В мире чисто духовном и в мире чисто материальном для Фомы существуют лишь роды. Каждый ангел является родом (genus) и всем своим родом. Каждая вещь целиком выражает свой род, механически размножаемый материей. Но мы вправе во втором случае говорить о невнимании к бесконечному многообразию вещей: чтобы обосновать его придется признать столько же родов, сколько существует индивидуальных вещей (ведь каждая от другой отлична), т. е. уничтожить само понятие рода. — Абстрагирующая мысль, живая в сфере общих понятий, не охватывает индивидуально-конкретного. В первом же случае мы с полным основанием можем спросить: почему Фома допускает много родов духовных субстанций, а не один только род? Ведь «quidditas», появляясь из ничто или из самой сущности, должна быть ничто, поскольку она отлична от даруемого Богом бытия, от «esse» или «quo est». Можно пойти еще дальше и спросить: почему существует хоть один род? Фома ответит указанием на то, что в тварном бытии должно быть различие, не присущее Богу, между актом и потенцией, между «quo est» и «quod est». Но такой ответ, равно, как и общее утверждение, что бесконечная полнота Божества могла выразиться лишь во множестве относительного и сотворенная Богом из ничто первая материя тоже лишь во множестве могла осуществить
Стр. 104
свои потенции, указывают на мотив индивидуации, но не на принцип ее. В чем состоит индивидуальность понять невозможно. Точно также, в последнем счете, оказывается неоправданным конкретно-индивидуальное бытие Сократа, самого Фомы, всякого человека.

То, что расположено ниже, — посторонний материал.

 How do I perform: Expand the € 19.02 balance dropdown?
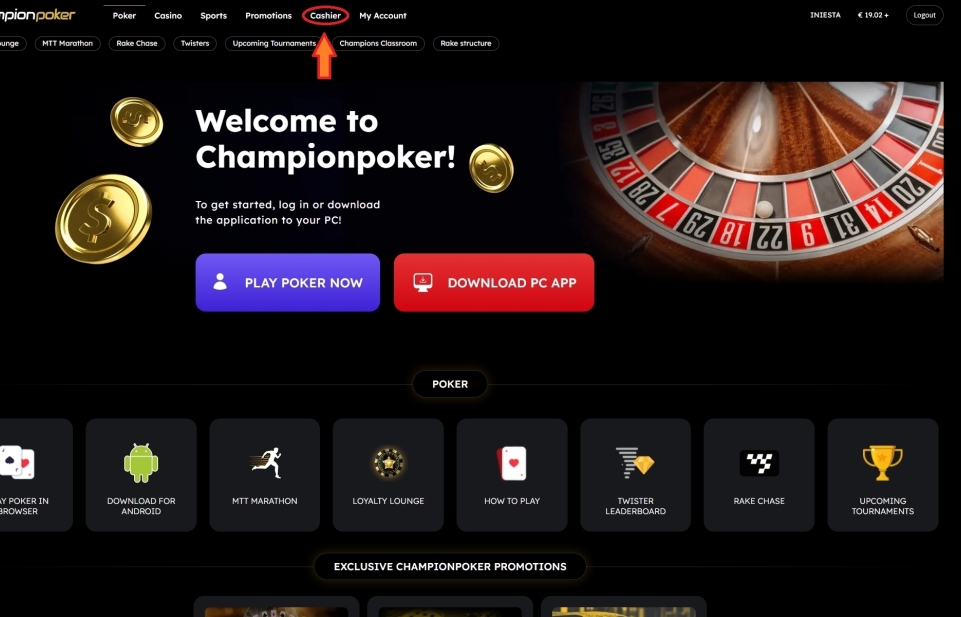point(873,15)
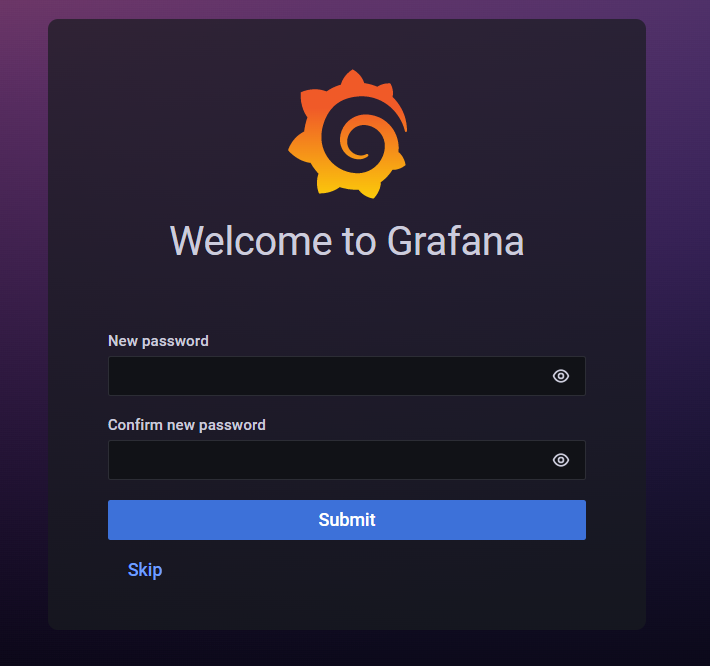Click the word "Grafana" in the welcome title

click(456, 241)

В проблеме индивидуации есть связь со спорами ранней схоластики о реальности общих понятий, но все же она является новой проблемой. И если Аквинат не может ее разрешить, для него несомненно, что общее дано не отдельно, а в индивидуально-множественном. Только понятие индивидуального невольно сливается с понятием множественного и в существе своем остается необъясненным.
Неразрешимость проблемы индивидуального на почве томизма и является свидетельством оторванности в нем рационального познания от эмпирии, в разумность целиком не укладывающейся. И то же самое самоограничение разумностью сказывается в физике Альберта Великого или в политике пренебрегающего физикой (что уже само по себе характерно) Фомы. Аквинат подходит к миру не с конкретной, а с абстрактной, не с опытной, а с дедуктивной стороны. Он систематик, строящий сверху, выводящий частное из общею. Несмотря на весь свой перипатетизм, он чужд эмпирическому духу Аристотеля. Повторяя ход мыслей великого эллина, Фома дедуцирует, а не изучает реальность, говоря словами Телезио — «выдумывает свой мир вместо Божьего». Охватывая мир в целом и принципах, его мысль не склонна, уже несколько позитивистическая, к исканиям умозрительной мистики, и, еще платоновская, к эмпирической науке. А между тем, многообразный, волнами врывающийся в сознание мир и опознание этого мира в развивающемся индивидуальном самосознании властно требовали приближения схоластики к реальности. И оно совершалось, освобождая философию от подчинения положительному догматическому богословию, с одной стороны, и — в саморазложении рационализма — приближая ее к индивидуально-конкретному, с другой.
Стр. 105
У Дунса Скота (ок. 1260—1308), «доктора изощренного» («doctor subtilis») всплывают новые ценные для дальнейшего развития философской мысли точки зрения. Он, изучавший не только богословие и философию, но подобно своему соотечественнику Р. Бэкону, и математику с астрологией (она включала в себя астрономию) и оптику, обнаруживает уклон к эмпиризму. Для него — правда, принципиально, а не реально — индивидуально-конкретное не выводимо из общего, Дунс Скот высоко ставит именно индивидуальное, в «этовости» («haecceitas» — термин его последователей), а не безразличной «чтотости» усматривая последнюю, т. е. наиболее полную реальность сущего. Напротив, общее или универсальное: общие понятия, роды (genera), Скот в отличие от реалистов-платоников и возглавляемых Фомой Аквинским умеренных реалистов, понимает не как полноту всех определений, а как их отсутствие, как нечто неопределимое. Он отожествляет всеобщее с материей в смысле единого субстрата всех вещей, который реализуется в своем восходящем образовании и индивидуализации посредством все более конкретных, все более индивидуальных форм, вплоть до конкретно-индивидуальной «этовости», И мир представляется «изощренному доктору» развивающимся, развертывающимся конкретным и материальным (материально все, кроме Бога: и ангелы и души) целым, хотя и не временно-последовательно развивающимся, как в современном нам эволюционизме. Но признание реальности за подлинно — индивидуальным неизбежно должно быть признанием его иррациальности, что и сказывается в теории знания Дунса, уже вскрывая внутренний порок рационализма.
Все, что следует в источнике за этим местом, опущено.